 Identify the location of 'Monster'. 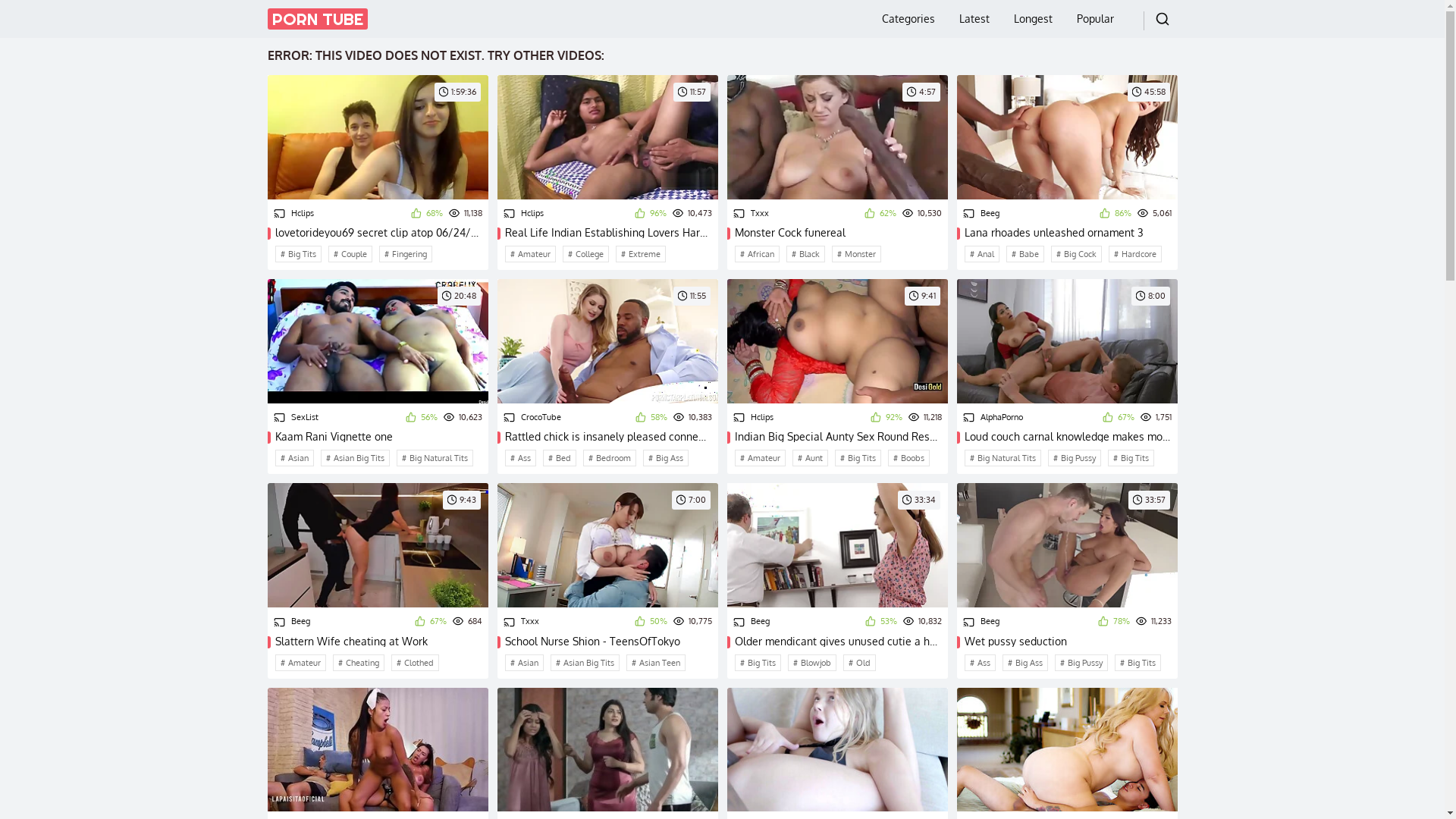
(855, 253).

----------------

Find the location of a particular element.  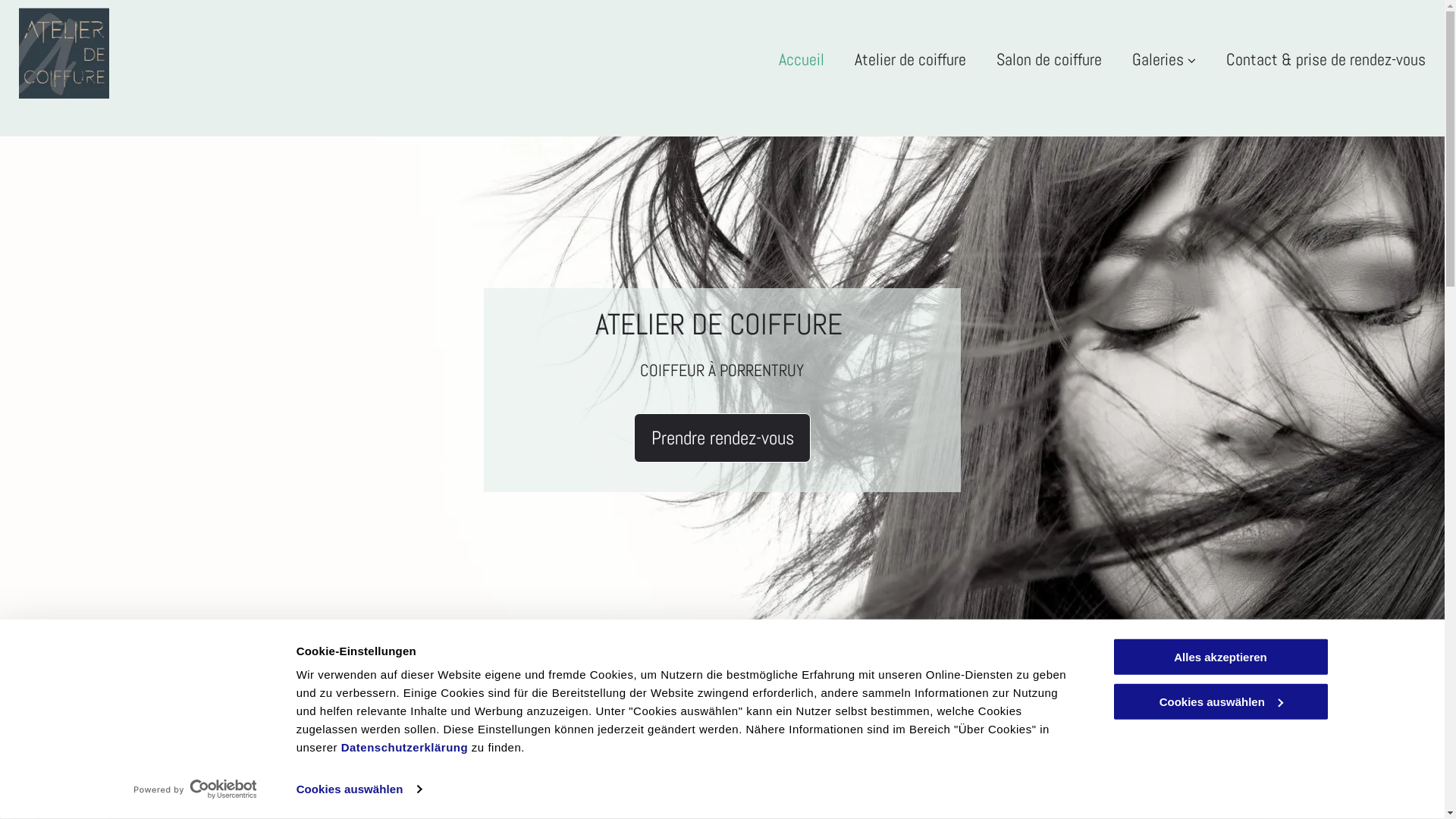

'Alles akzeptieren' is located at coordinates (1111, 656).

----------------

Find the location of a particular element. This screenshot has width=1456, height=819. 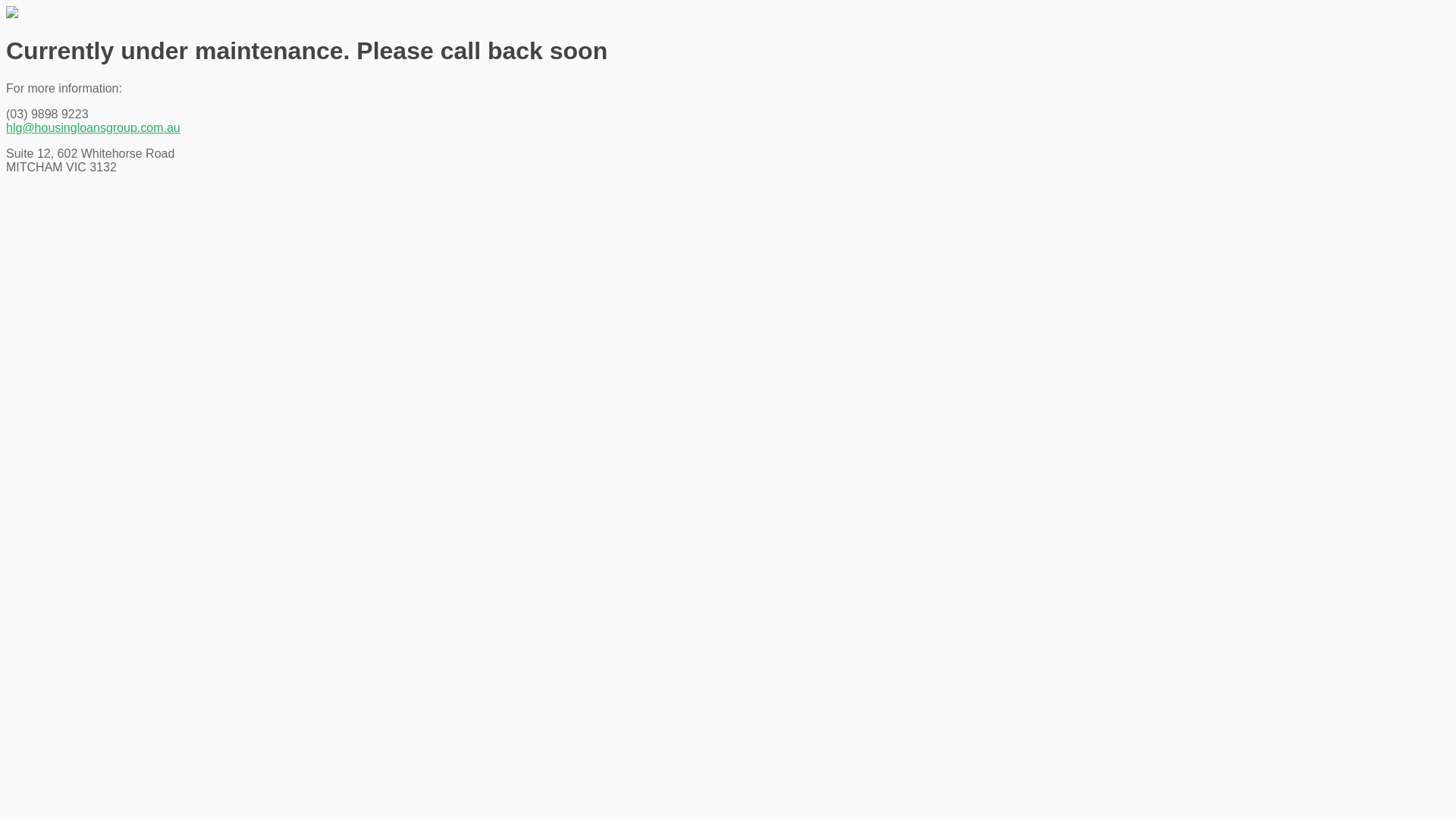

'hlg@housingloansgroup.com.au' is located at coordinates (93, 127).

----------------

*TO BE DONE*.
Output everything from the line containing "Find the location of a particular element. This" down to the line containing "coordinates (93, 127)." as a JSON list of strings, with one string per line and blank lines omitted. Leave the pictures out.

*PROBLEM SOLUTION*.
[
  "Find the location of a particular element. This screenshot has width=1456, height=819. ",
  "'hlg@housingloansgroup.com.au' is located at coordinates (93, 127)."
]